=== Text section ===
Shielding Europe from the winds blowing across the continent is a taller order. Despite Thursday’s scheduled short working dinner turning into a roughly five-hour marathon, the EU’s presidents and prime ministers are no closer to working out how to respond to the world’s upheavals — or even whether they should.

Reminders of heightened tensions in the Gulf were all around them. It is a mere coincidence that this summit is happening here now — a quirk of the EU’s calendar, which forces 27 countries to pass the hosting baton every six months. A stretch of sea barely 280 miles wide separates Cyprus from the Middle East, and a warship in the crystal blue waters off Ayia Napa loomed over them, literally and metaphorically.

Over a dinner of Cypriot salad, milk-fed lamb and halloumi-stuffed ravioli, leaders including French President Emmanuel Macron and German Chancellor Friedrich Merz discussed the economic consequences of the Iran war. They left with no obvious solutions.

“It was just an assessment on the topic,” Romanian President Nicușor Dan told POLITICO when asked about talks on the Strait of Hormuz, where oil and gas tankers remain stranded as a standoff between the U.S. and Iran continues. Still, “it was a good discussion on the situation in the Middle East and the energy consequences.”

=== Extracted data ===
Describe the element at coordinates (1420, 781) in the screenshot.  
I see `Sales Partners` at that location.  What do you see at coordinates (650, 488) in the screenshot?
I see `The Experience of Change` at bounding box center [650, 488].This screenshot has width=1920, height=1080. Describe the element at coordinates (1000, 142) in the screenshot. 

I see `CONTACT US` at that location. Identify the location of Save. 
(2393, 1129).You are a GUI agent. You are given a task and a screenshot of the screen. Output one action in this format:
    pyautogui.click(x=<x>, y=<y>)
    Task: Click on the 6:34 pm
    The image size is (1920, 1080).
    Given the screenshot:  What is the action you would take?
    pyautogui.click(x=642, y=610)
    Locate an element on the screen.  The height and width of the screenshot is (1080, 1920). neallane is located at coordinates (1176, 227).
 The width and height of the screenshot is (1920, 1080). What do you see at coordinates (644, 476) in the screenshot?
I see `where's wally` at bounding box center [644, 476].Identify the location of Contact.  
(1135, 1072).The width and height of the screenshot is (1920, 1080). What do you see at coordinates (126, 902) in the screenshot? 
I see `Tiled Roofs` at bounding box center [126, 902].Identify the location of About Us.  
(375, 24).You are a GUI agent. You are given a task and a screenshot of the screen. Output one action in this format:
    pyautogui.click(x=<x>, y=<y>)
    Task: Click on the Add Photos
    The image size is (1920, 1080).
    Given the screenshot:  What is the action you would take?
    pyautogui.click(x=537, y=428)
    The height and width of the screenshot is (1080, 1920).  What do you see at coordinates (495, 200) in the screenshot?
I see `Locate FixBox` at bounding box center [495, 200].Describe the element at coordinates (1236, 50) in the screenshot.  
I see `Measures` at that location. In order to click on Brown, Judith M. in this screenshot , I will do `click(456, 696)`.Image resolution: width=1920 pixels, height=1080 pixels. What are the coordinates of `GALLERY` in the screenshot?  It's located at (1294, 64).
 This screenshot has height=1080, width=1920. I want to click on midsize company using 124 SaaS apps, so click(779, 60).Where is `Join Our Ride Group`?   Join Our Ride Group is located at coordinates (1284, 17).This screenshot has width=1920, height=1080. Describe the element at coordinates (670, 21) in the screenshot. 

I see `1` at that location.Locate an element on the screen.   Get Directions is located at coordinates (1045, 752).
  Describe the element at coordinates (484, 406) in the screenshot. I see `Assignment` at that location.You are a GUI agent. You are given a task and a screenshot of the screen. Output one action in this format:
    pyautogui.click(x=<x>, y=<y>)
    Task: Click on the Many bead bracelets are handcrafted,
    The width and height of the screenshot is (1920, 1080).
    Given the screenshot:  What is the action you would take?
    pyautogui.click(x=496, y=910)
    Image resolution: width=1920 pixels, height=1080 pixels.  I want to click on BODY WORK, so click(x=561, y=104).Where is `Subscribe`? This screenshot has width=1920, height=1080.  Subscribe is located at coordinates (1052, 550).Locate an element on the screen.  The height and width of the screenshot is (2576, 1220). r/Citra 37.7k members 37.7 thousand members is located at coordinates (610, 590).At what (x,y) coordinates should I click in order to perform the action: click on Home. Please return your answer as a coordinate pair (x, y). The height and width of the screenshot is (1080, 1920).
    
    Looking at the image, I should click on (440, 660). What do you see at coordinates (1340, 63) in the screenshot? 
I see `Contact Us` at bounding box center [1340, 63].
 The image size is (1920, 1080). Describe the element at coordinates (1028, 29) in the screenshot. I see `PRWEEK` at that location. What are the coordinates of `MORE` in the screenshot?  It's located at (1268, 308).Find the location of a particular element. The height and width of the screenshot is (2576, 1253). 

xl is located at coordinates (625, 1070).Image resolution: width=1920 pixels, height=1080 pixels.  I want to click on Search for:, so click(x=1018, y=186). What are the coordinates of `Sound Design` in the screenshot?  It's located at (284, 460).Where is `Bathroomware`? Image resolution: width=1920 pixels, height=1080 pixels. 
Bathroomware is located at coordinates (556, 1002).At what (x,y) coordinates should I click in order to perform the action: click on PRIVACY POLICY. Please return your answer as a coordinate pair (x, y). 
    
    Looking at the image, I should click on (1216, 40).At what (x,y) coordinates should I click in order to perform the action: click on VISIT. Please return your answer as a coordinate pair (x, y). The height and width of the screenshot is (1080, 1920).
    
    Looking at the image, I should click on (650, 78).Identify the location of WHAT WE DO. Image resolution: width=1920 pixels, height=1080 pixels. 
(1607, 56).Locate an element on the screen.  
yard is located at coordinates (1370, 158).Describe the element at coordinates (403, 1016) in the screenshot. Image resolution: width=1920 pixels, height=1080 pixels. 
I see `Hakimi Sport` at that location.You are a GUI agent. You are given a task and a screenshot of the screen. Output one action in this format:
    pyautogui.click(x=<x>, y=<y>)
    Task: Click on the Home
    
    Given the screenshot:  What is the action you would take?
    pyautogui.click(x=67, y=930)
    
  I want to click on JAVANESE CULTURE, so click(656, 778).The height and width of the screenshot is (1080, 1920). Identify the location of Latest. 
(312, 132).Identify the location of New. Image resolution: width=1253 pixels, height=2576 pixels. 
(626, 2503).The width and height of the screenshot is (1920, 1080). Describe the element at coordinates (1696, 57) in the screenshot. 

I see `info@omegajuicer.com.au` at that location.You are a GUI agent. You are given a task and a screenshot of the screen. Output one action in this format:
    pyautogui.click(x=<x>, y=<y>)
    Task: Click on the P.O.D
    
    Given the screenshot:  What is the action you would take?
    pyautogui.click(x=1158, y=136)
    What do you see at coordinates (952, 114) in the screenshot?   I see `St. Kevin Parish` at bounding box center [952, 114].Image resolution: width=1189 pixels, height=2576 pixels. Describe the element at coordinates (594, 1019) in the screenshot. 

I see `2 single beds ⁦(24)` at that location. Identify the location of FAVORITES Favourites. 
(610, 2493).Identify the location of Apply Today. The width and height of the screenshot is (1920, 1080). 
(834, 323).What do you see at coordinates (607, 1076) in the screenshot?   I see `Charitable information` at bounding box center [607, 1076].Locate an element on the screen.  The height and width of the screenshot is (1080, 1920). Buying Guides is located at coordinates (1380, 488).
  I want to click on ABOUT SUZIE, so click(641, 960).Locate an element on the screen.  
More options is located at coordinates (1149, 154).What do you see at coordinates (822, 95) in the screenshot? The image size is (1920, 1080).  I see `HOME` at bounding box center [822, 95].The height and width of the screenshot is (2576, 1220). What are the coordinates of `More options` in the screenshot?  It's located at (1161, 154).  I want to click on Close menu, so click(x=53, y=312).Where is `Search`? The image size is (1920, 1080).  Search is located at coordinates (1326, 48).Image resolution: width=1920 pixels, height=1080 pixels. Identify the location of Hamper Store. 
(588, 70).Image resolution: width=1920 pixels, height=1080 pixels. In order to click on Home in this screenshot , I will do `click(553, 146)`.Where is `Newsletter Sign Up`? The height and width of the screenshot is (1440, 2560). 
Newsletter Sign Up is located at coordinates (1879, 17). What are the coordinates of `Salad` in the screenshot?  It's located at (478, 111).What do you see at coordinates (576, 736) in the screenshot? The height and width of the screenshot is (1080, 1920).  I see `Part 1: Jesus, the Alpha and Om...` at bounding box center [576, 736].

=== What is required ===
In the text about the EU leaders' summit in Cyprus, how wide is the stretch of sea that separates Cyprus from the Middle East?

=== Answer below ===
Barely 280 miles wide.